2.8. Statistical Analysis

Data were presented as the mean ± the standard error of the mean (SEM). The data were then subjected to a one-way analysis of variance (ANOVA), followed by Tukey’s post hoc test. A p-value <0.05 was tested, as it was considered to indicate statistical significance, by using the Statistical Package for the Social Sciences software (SPSS Inc., Chicago, IL, USA).

3. Results

3.1. Weight, BP, and Renal Function

The mortality rate was 12.5% in each group, except for in the CN group (which was zero (Table 2)). The body weight (BW) and kidney weight (KW) in the CN group were lower than those in the other groups. The REV group exhibited a higher KW-to-BW ratio when compared to that in the CN group.
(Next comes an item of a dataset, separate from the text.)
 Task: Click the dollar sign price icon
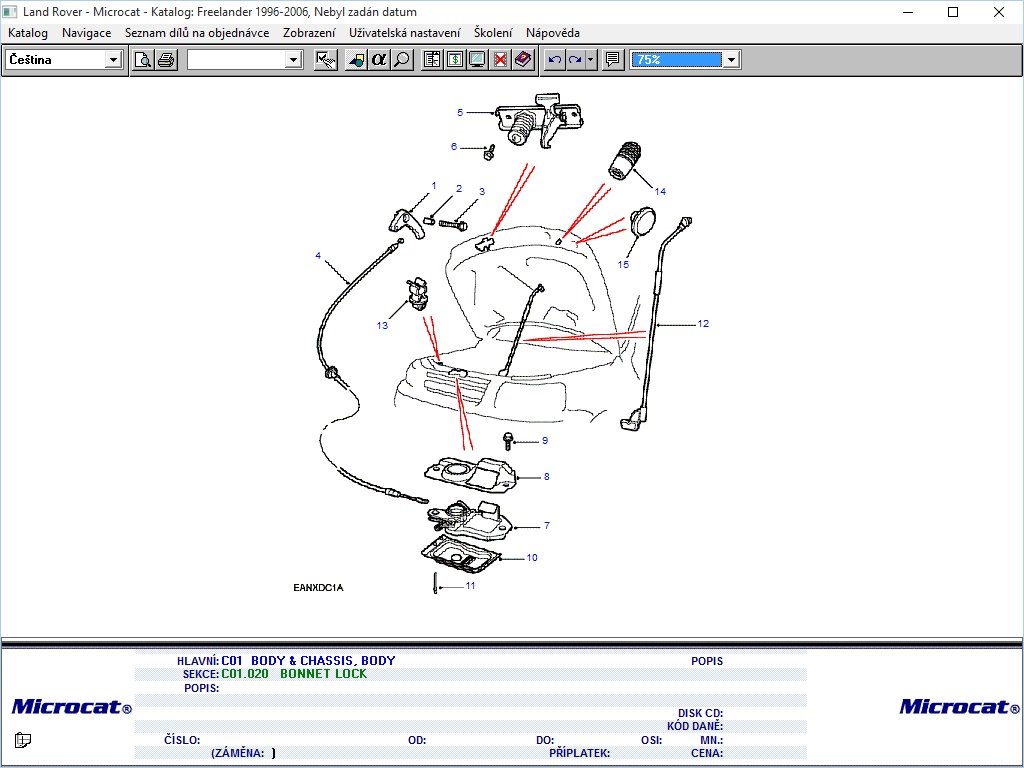click(455, 60)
Additionally, the adenine diet-induced increases in systolic BP and mean arterial pressure were mitigated in the REV, MEL, and MEH groups. Furthermore, it was found that only the high-dose resveratrol monoester restored diastolic BP back to a normal level (Table 2). Moreover, the plasma creatinine level was increased in the CKD group, which was found to be prevented by resveratrol or resveratrol monoester treatment. As can be seen from our results, the adenine diet-induced group demonstrated body weight gains, as well as hypertension and kidney function impairment (~30% reduction). Furthermore, the adenine diet-induced hypertension and kidney function impairment were improved by either resveratrol or resveratrol monoester treatment. However, this phenomenon engendered a negligible effect with respect to mortality and body weight.
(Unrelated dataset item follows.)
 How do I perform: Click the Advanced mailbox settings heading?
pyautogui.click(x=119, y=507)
3.2. Oxidative Stress Damage

The beneficial effects of resveratrol with respect to kidney disease and hypertension have been linked to its antioxidant properties [10]. We therefore examined whether resveratrol or resveratrol monoester protects against CKD-induced oxidative stress by determining the renal 8-OHdG expression. There was intense-to-moderate staining of 8-OHdG in the glomeruli and tubules in the CKD and REV groups. However, weak staining was found in the CN, MEL, and MEH groups instead (Figure 1). It must be noted that there was no significant difference in the staining pattern between the MEL and MEH groups.

3.3. Nitric Oxide Pathway

We next analyzed the NO pathway (Figure 2). This was performed due to the fact that the beneficial effect of resveratrol has been linked to the restoration of NO [10]. We found that the adenine diet-induced group showed decreases in plasma L-arginine concentrations (Figure 2A), as well as in the ratio of L-arginine to ADMA (Figure 2D) in the CKD group, which was also decreased in comparison with that in the CN group. These changes were restored by high-dose resveratrol monoester treatment. However, the plasma concentrations of ADMA and SDMA did not differ among the five groups (Figure 2B,C). We also evaluated the protein abundance of eNOS and nNOS via the Western blot method (Figure 2E,F). Among the five groups, there was no difference in the expression of both NOSs.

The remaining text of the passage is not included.